##### Listed records

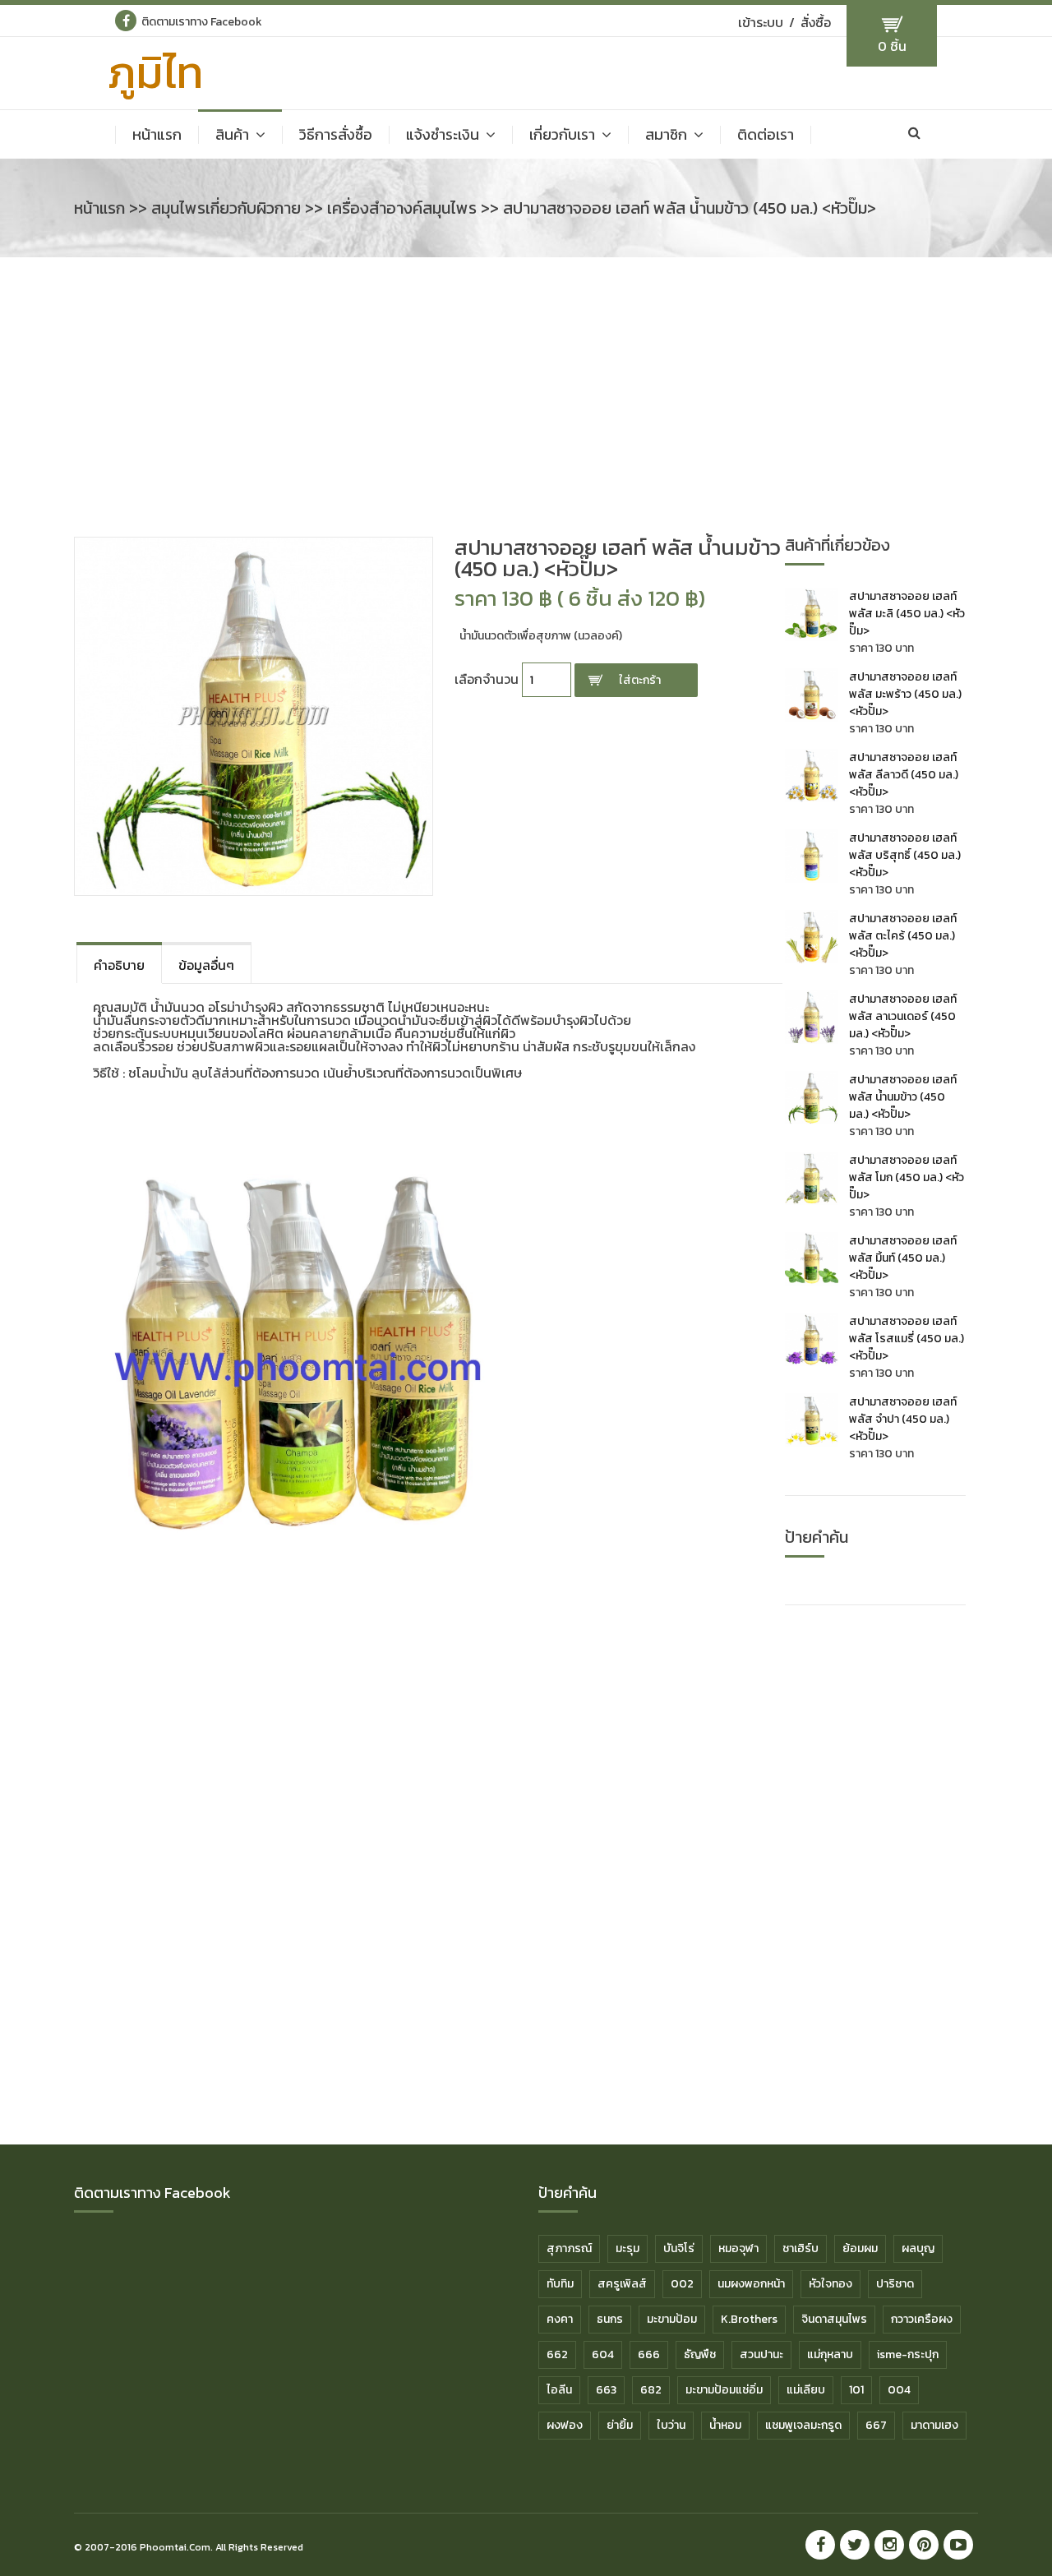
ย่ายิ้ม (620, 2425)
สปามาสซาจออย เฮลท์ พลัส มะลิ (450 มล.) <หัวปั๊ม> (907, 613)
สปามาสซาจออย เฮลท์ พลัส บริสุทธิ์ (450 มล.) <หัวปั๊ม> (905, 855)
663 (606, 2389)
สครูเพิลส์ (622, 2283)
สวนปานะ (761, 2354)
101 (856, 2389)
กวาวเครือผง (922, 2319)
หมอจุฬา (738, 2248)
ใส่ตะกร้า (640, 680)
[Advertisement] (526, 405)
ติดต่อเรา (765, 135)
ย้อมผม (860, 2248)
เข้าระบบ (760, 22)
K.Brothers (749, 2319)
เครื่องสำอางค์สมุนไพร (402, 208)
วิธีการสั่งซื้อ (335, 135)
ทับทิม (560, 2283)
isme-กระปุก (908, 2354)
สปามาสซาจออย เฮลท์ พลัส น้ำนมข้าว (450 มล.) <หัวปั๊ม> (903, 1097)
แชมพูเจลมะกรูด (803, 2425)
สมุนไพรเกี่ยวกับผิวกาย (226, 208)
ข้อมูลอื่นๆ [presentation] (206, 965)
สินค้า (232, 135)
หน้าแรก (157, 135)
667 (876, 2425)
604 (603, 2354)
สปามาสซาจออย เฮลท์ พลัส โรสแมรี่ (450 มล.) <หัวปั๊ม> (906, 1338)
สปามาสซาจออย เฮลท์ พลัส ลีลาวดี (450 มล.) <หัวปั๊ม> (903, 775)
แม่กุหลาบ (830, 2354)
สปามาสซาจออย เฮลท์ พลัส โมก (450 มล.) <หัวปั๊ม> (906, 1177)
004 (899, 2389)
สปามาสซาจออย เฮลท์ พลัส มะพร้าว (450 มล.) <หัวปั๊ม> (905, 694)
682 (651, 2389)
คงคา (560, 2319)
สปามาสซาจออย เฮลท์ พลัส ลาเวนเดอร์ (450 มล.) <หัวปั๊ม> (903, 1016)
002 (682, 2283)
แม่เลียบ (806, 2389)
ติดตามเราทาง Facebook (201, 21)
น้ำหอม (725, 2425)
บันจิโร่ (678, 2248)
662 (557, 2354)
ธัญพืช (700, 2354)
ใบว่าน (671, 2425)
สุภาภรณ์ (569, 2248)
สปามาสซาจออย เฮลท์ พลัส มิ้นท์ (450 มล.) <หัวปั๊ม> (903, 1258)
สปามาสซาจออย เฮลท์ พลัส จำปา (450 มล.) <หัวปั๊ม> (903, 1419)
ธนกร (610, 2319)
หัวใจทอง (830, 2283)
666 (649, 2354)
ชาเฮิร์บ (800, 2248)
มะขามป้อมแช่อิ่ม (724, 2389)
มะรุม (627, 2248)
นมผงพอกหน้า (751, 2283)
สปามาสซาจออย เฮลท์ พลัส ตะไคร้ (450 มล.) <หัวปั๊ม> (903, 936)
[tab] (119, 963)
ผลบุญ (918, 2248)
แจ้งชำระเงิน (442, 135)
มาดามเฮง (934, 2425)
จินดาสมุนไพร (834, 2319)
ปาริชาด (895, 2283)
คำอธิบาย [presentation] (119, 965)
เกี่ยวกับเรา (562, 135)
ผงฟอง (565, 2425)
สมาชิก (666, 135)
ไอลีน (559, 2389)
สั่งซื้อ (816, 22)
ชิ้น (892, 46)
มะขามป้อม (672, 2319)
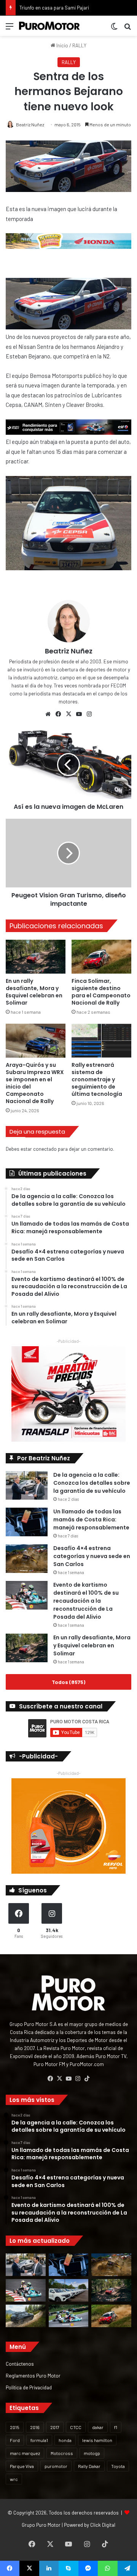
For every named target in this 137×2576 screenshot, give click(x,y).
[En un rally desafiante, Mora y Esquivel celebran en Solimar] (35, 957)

##########

Output the records above verbatim. Pictures stay out.

ย่ายิ้ม (620, 2425)
สปามาสซาจออย เฮลท์ พลัส มะลิ (450 มล.) <หัวปั๊ม> (907, 613)
สปามาสซาจออย เฮลท์ พลัส บริสุทธิ์ (450 มล.) <หัวปั๊ม> (905, 855)
663 (606, 2389)
สครูเพิลส์ (622, 2283)
สวนปานะ (761, 2354)
101 (856, 2389)
กวาวเครือผง (922, 2319)
หมอจุฬา (738, 2248)
ใส่ตะกร้า (640, 680)
[Advertisement] (526, 405)
ติดต่อเรา (765, 135)
ย้อมผม (860, 2248)
เข้าระบบ (760, 22)
K.Brothers (749, 2319)
เครื่องสำอางค์สมุนไพร (402, 208)
วิธีการสั่งซื้อ (335, 135)
ทับทิม (560, 2283)
isme-กระปุก (908, 2354)
สปามาสซาจออย เฮลท์ พลัส น้ำนมข้าว (450 มล.) <หัวปั๊ม> (903, 1097)
แชมพูเจลมะกรูด (803, 2425)
สมุนไพรเกี่ยวกับผิวกาย (226, 208)
ข้อมูลอื่นๆ [presentation] (206, 965)
สินค้า (232, 135)
หน้าแรก (157, 135)
667 (876, 2425)
604 (603, 2354)
สปามาสซาจออย เฮลท์ พลัส โรสแมรี่ (450 มล.) <หัวปั๊ม> (906, 1338)
สปามาสซาจออย เฮลท์ พลัส ลีลาวดี (450 มล.) <หัวปั๊ม> (903, 775)
แม่กุหลาบ (830, 2354)
สปามาสซาจออย เฮลท์ พลัส โมก (450 มล.) <หัวปั๊ม> (906, 1177)
004 (899, 2389)
สปามาสซาจออย เฮลท์ พลัส มะพร้าว (450 มล.) <หัวปั๊ม> (905, 694)
682 (651, 2389)
คงคา (560, 2319)
สปามาสซาจออย เฮลท์ พลัส ลาเวนเดอร์ (450 มล.) <หัวปั๊ม> (903, 1016)
002 (682, 2283)
แม่เลียบ (806, 2389)
ติดตามเราทาง Facebook (201, 21)
น้ำหอม (725, 2425)
บันจิโร่ (678, 2248)
662 (557, 2354)
ธัญพืช (700, 2354)
ใบว่าน (671, 2425)
สุภาภรณ์ (569, 2248)
สปามาสซาจออย เฮลท์ พลัส มิ้นท์ (450 มล.) <หัวปั๊ม> (903, 1258)
สปามาสซาจออย เฮลท์ พลัส จำปา (450 มล.) <หัวปั๊ม> (903, 1419)
ธนกร (610, 2319)
หัวใจทอง (830, 2283)
666 (649, 2354)
ชาเฮิร์บ (800, 2248)
มะขามป้อมแช่อิ่ม (724, 2389)
มะรุม (627, 2248)
นมผงพอกหน้า (751, 2283)
สปามาสซาจออย เฮลท์ พลัส ตะไคร้ (450 มล.) <หัวปั๊ม> (903, 936)
[tab] (119, 963)
ผลบุญ (918, 2248)
แจ้งชำระเงิน (442, 135)
มาดามเฮง (934, 2425)
จินดาสมุนไพร (834, 2319)
ปาริชาด (895, 2283)
คำอธิบาย [presentation] (119, 965)
เกี่ยวกับเรา (562, 135)
ผงฟอง (565, 2425)
สมาชิก (666, 135)
ไอลีน (559, 2389)
สั่งซื้อ (816, 22)
ชิ้น (892, 46)
มะขามป้อม (672, 2319)
For every named target in this 137×2576 screenshot, give click(x,y).
[En un rally desafiante, Mora y Esquivel celebran en Solimar] (35, 957)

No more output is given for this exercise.